Emilius was already at the door: "Good night," he said; "I am going home."

"Stay one moment," called Roderick after him; "I am going away early to-morrow morning into the country with this gentleman. I will look in upon you before I go, to say good-by; but if you are asleep, don't trouble yourself to wake, as I shall be back again in two or three days.—That is the strangest fellow," he said, turning to his new friend; "so solemn, so serious and soberminded, he is a regular kill-joy; or rather, he does not know what joy means. Every thing must be lofty, ideal, exalted, for him. His heart must take a part, even if it be a puppetshow he is looking at; and when things do not come up to his notions, as of course most things can't, then he gets upon stilts, turns tragical, and the whole world is going to the devil. Under every clown's and pantaloon's mask he looks for a heart overflowing with longings and supernatural impulses; harlequins must philosophise on the nothingness of human wishes: and if these expectations are not exactly realised, tears start into his eyes, and he turns his back on the pretty show in a fever of scorn and indignation."

"Is he melancholy?" asked his hearer.

"Not exactly that," said Roderick; "only his parents, I think, indulged him too much, and he has taken no pains with himself. He has let his feelings ebb and flow regularly, till it has grown into a habit; and if ever the usual set of emotions are put out, he cries, 'A miracle!'and offers premiums to doctors to come and clear up a marvellous natural phenomenon. He is the best fellow in the world; but all the pains I have taken to cure him of these absurdities are thrown away: nothing does him any good. It is as much as I can do to keep in his good graces at all, he is so angry when I speak to him."

"A doctor would be the thing for him, I should think," said the other.

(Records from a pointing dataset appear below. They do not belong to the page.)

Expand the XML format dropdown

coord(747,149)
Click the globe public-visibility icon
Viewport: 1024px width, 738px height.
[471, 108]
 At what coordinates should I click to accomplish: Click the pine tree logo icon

"It is one of his peculiarities," answered Roderick, "to despise the whole art of medicine from beginning to end. Disorders, he says, are all different in different persons, and all general rules and theories are mere absurdities. He would rather go to old women, and use their sympathetic simples. Again, on other grounds, he despises all prudential proceedings, and every thing like orderliness and moderation. From his childhood he has had his ideal of what a great man ought to be, and what his endeavour is to be to make of himself; and one of the points of this ideal is to have an utter scorn of allthings, particularly of money; and so, that he may never be suspected of being economical, or not liking to give away, or indeed of thinking of money at all, he flings it away in the absurdest way in the world. Consequently, with all his fine property, he is always poor and in difficulties, and is made a fool of by every one who is not great in the sense in which he understands greatness. To be his friend is the most difficult of things; for he is so irritable, that if one does but cough, it is a sign one is not spiritual, and to pick one's teeth would throw him into convulsions."

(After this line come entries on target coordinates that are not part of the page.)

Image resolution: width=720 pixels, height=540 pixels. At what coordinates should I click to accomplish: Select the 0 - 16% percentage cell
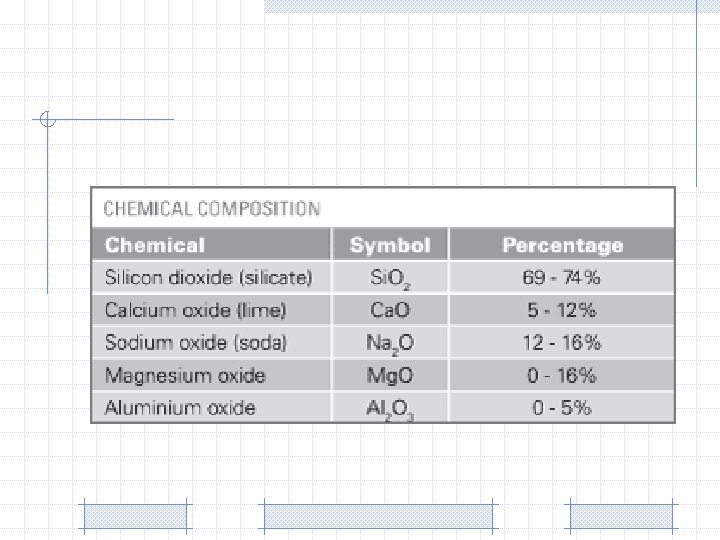pos(562,375)
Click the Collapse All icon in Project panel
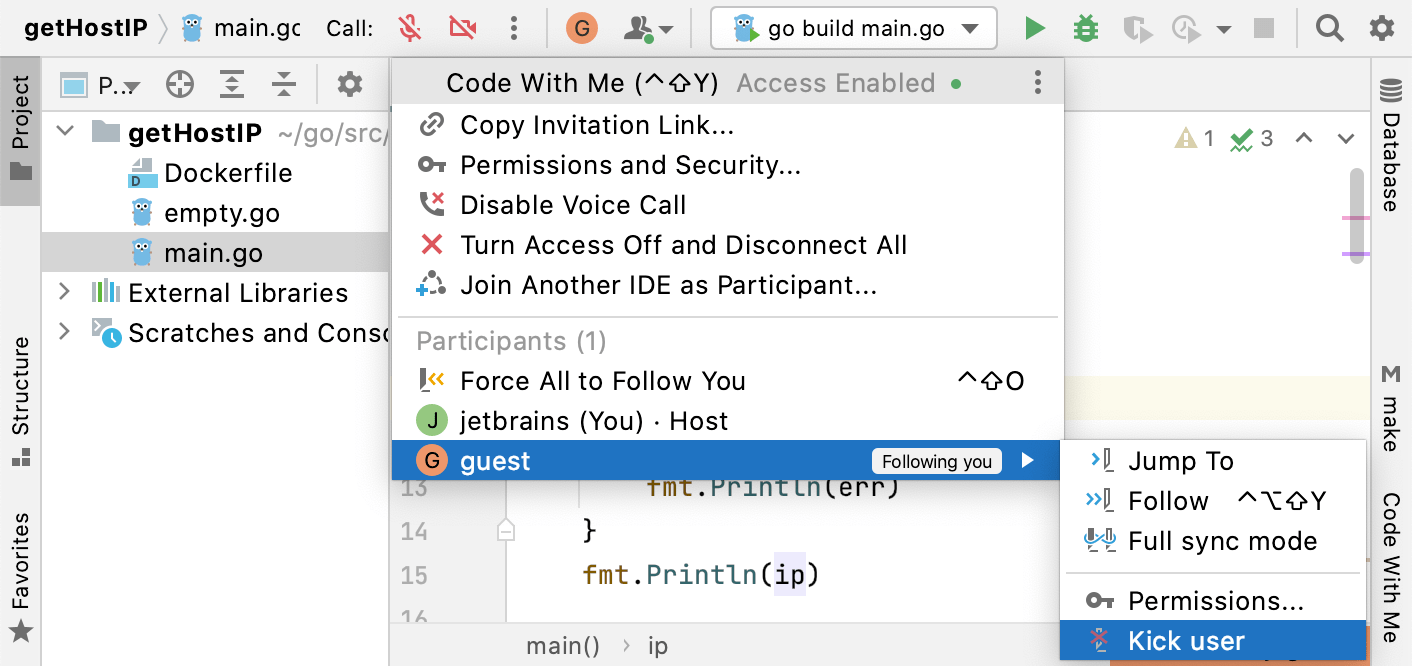 pyautogui.click(x=284, y=85)
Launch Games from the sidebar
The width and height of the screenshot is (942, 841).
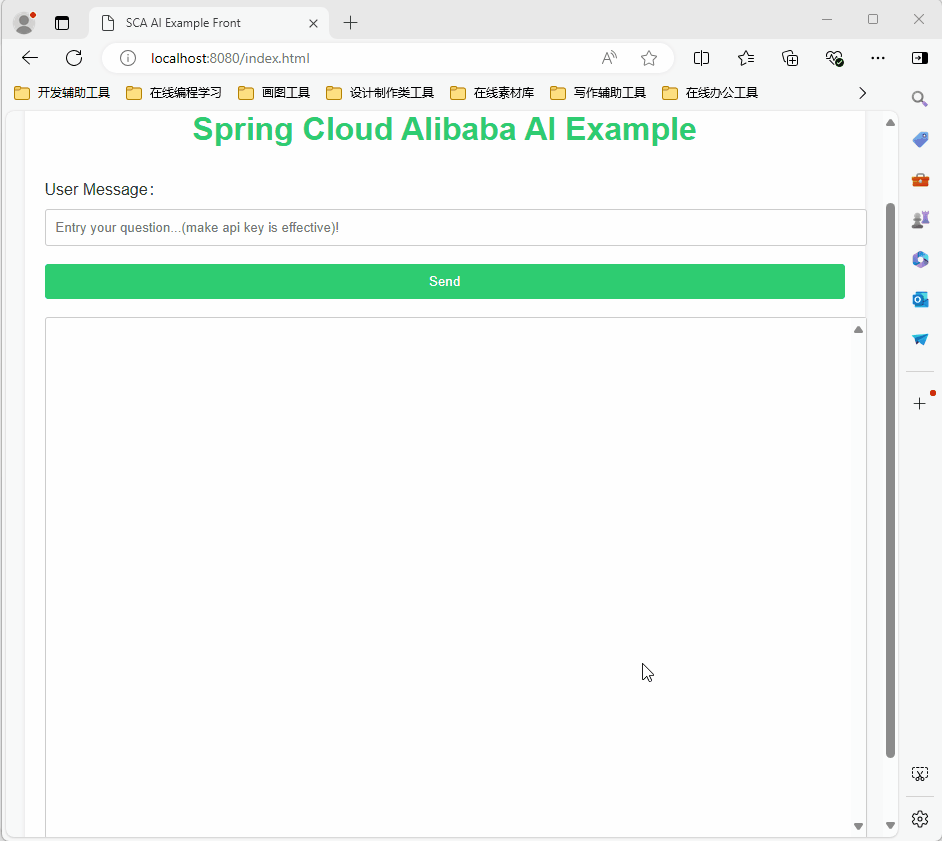[920, 219]
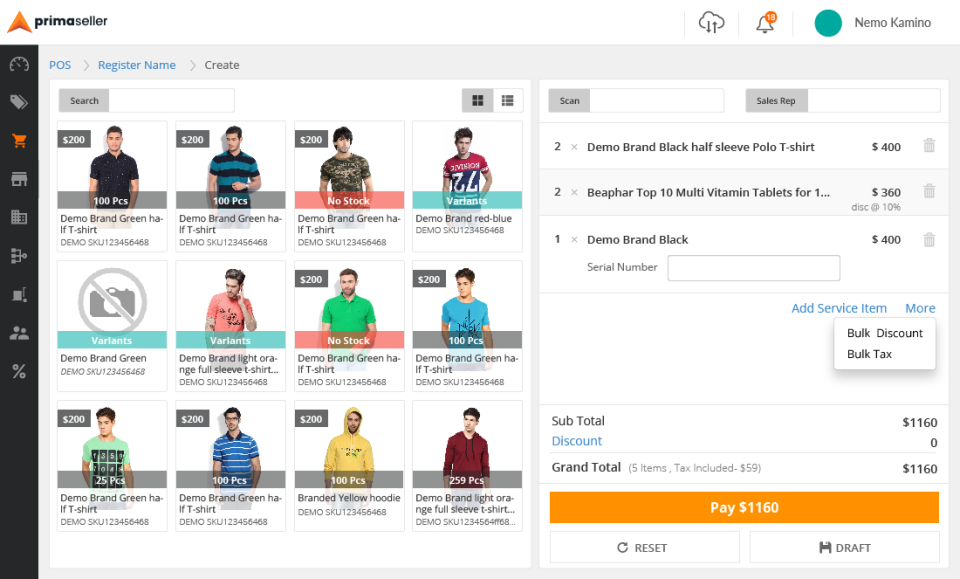Click the Add Service Item link
Image resolution: width=960 pixels, height=579 pixels.
point(838,308)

"Has he never been in love?" inquired Anderson.

"Why, who is he to love?" answered Roderick: "he despises all the daughters of earth. If his ideal were to shew a fancy for a bow or a ribbon, much more to dance, it would break his heart. And if she did but catch a cold, I don't know what would become of him."

Emilius was again in the crowd; when on a sudden the shock and pain which such scenes and concourses oftenproduced came over him again, and chased him away out of the room and the house, along the now empty streets, to his house. It was not till he found himself alone in his own room that he recovered his self-possession. His servant lit his candle and placed it on the table; and Emilius told him to go to bed. The other side of the street all was dark as the grave; and he sat himself down to let the thoughts the ball had awakened in him flow off into a poem.